Experts believe the voting equipment company targeted was VR Systems, based in Florida. Reportedly, it's electronic voting services and equipment are used in eight states. VR Systems posted online a Frequently Asked Questions document (adobe PDF) about the cyber attacks against elections systems:
"Recent reports indicate that cyber actors impersonated VR Systems and other elections companies. Cyber actors sent an email from a fake account to election officials in an unknown number of districts just days before the 2016 general election. The fraudulent email asked recipients to open an attachment, which would then infect their computer, providing a gateway for more mischief... Because the spear-phishing email did not originate from VR Systems, we do not know how many jurisdictions were potentially impacted. Many election offices report that they never received the email or it was caught by their spam filters before it could reach recipients. It is our understanding that all jurisdictions, including VR Systems customers, have been notified by law enforcement agencies if they were a target of this spear-phishing attack... In August, a small number of phishing emails were sent to VR Systems. These emails were captured by our security protocols and the threat was neutralized. No VR Systems employee’s email was compromised. This prevented the cyber actors from accessing a genuine VR Systems email account. As such, the cyber actors, as part of their late October spear-phishing attack, resorted to creating a fake account to use in that spear-phishing campaign."
It is good news that VR Systems protected its employees' e-mail accounts. Let's hope that those employees were equally diligent about protecting their personal e-mail accounts and home computers, networks, and phones. We all know employees that often work from home.
The Intercept report highlighted a fact about life on the internet, which all internet users should know: stolen log-in credentials are highly valued by criminals:
"Jake Williams, founder of computer security firm Rendition Infosec and formerly of the NSA’s Tailored Access Operations hacking team, said stolen logins can be even more dangerous than an infected computer. “I’ll take credentials most days over malware,” he said, since an employee’s login information can be used to penetrate “corporate VPNs, email, or cloud services,” allowing access to internal corporate data.
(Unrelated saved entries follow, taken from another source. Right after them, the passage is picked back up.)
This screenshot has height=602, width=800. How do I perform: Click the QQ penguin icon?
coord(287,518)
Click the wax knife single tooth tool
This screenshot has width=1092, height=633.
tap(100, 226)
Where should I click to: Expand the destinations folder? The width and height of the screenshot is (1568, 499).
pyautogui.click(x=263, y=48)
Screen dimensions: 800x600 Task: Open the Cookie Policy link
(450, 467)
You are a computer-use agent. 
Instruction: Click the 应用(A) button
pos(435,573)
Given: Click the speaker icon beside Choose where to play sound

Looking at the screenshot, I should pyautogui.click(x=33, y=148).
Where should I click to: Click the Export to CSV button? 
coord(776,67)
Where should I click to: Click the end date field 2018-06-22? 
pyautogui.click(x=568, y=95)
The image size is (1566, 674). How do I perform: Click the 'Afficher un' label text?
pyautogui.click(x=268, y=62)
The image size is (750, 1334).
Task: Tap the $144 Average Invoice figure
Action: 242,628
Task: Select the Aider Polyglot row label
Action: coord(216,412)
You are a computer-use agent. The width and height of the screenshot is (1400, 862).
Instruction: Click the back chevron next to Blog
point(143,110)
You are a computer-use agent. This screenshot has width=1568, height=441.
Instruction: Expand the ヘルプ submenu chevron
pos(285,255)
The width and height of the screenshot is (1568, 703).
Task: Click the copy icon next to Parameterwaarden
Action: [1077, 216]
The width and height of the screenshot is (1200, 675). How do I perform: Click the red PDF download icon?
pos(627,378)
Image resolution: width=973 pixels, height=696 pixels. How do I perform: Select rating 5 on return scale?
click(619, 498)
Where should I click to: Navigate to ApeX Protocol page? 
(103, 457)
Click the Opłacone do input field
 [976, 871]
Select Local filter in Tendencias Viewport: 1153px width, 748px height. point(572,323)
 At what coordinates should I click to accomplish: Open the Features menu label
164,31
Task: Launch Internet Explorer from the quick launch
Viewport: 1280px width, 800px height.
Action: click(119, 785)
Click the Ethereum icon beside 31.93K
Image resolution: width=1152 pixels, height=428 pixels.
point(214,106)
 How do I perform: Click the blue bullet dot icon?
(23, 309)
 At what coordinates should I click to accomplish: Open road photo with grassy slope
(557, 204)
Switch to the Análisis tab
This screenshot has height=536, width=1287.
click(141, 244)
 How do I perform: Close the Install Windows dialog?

The risk is particularly heightened given how common it is to use the same password for multiple services. Phishing, as the name implies, doesn’t require everyone to take the bait in order to be a success — though Williams stressed that hackers “never want just one” set of stolen credentials."
So, a word to the wise for all internet users: don't use the same log-in credentials at multiple site. Don't open e-mail attachments from strangers. If you weren't expecting an e-mail attachment from a coworker/friend/business associate, call them on the phone first and verify that they indeed sent an attachment to you. The internet has become a dangerous place.